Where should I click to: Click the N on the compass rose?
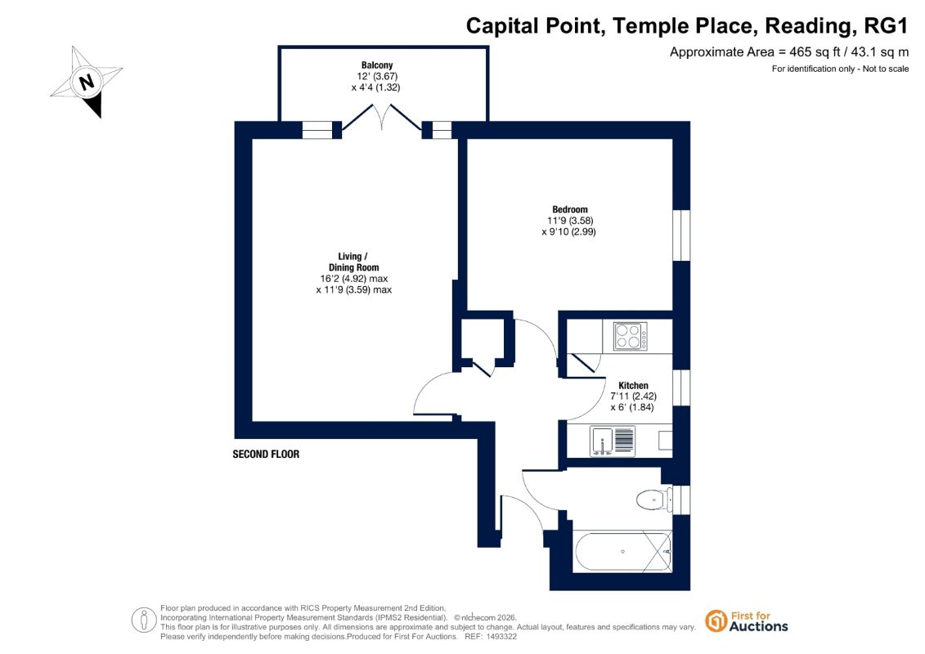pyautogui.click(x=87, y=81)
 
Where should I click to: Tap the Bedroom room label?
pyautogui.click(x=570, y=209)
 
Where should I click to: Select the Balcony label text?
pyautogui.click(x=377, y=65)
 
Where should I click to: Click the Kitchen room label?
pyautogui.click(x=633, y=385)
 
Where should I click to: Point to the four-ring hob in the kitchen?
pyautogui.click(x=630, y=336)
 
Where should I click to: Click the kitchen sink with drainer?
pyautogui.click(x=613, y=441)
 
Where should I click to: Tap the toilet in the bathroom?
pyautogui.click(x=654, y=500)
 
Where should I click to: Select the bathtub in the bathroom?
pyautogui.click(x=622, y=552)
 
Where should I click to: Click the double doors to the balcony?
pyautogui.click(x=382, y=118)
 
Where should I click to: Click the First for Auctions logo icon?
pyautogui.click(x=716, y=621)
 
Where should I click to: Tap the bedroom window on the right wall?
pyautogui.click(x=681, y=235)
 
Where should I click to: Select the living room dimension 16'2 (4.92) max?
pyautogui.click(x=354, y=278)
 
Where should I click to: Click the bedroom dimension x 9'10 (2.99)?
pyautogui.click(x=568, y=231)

= = = =

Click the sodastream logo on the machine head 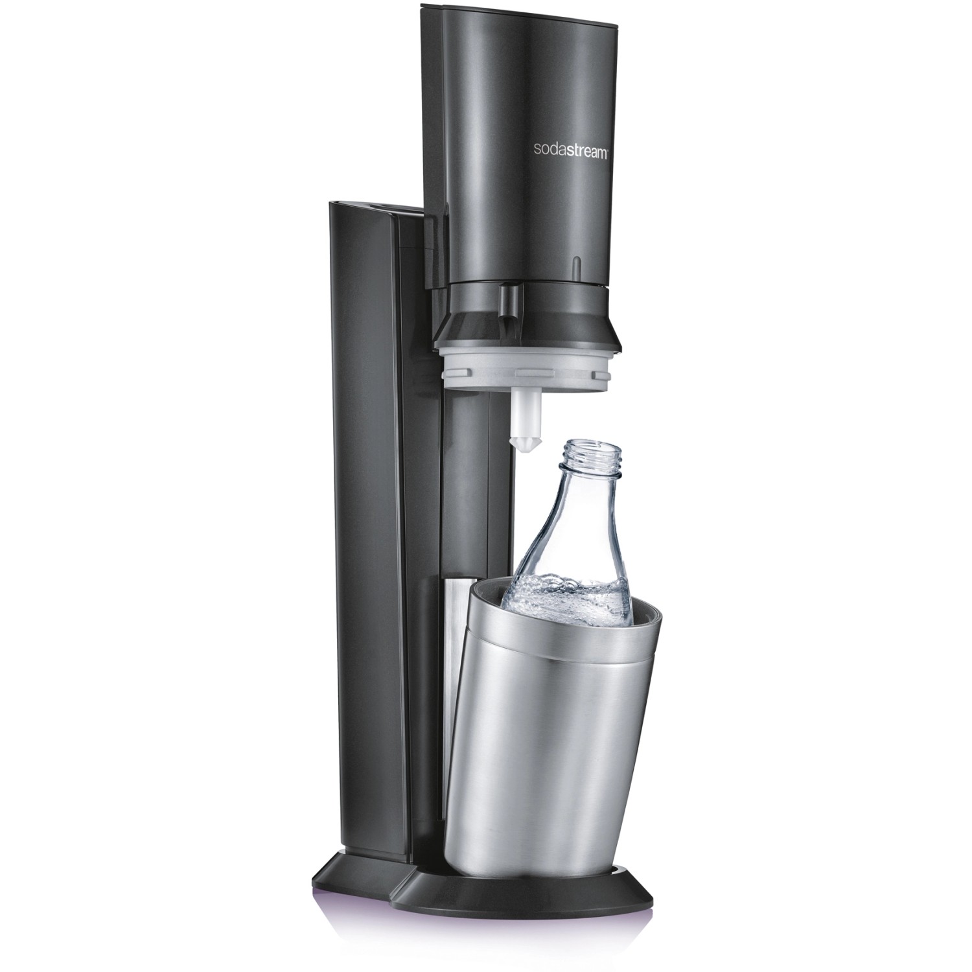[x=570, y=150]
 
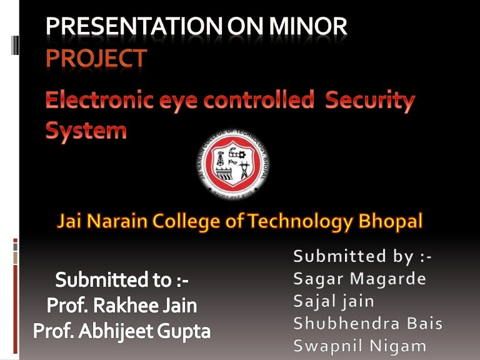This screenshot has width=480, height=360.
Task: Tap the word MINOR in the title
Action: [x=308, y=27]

= = = =

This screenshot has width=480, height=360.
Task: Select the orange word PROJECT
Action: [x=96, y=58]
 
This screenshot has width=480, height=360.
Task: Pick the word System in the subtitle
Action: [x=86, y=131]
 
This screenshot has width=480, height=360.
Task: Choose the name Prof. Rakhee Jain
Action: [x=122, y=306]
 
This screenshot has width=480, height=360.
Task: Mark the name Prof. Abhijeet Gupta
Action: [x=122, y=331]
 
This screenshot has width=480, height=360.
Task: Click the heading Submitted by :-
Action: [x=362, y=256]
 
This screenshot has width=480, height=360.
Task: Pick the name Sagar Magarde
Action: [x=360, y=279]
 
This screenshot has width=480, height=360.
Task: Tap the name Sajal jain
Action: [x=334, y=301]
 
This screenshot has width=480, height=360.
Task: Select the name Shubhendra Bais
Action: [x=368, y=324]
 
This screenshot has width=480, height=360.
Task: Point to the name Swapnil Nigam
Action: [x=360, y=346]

= = = =

- _TASK TO CARRY OUT_
Set out the part of the data above that opens with the line containing "Where should I click to: Click the N" and closes with the line containing "pyautogui.click(x=377, y=65)" as a Markdown table with the columns Row and Line, numbering each line and skipping blank lines. Leave the pictures out of the table.

- _COMPLETE RESPONSE_
| Row | Line |
|---|---|
| 1 | Where should I click to: Click the N on the compass rose? |
| 2 | pyautogui.click(x=87, y=81) |
| 3 | Where should I click to: Tap the Bedroom room label? |
| 4 | pyautogui.click(x=570, y=209) |
| 5 | Where should I click to: Select the Balcony label text? |
| 6 | pyautogui.click(x=377, y=65) |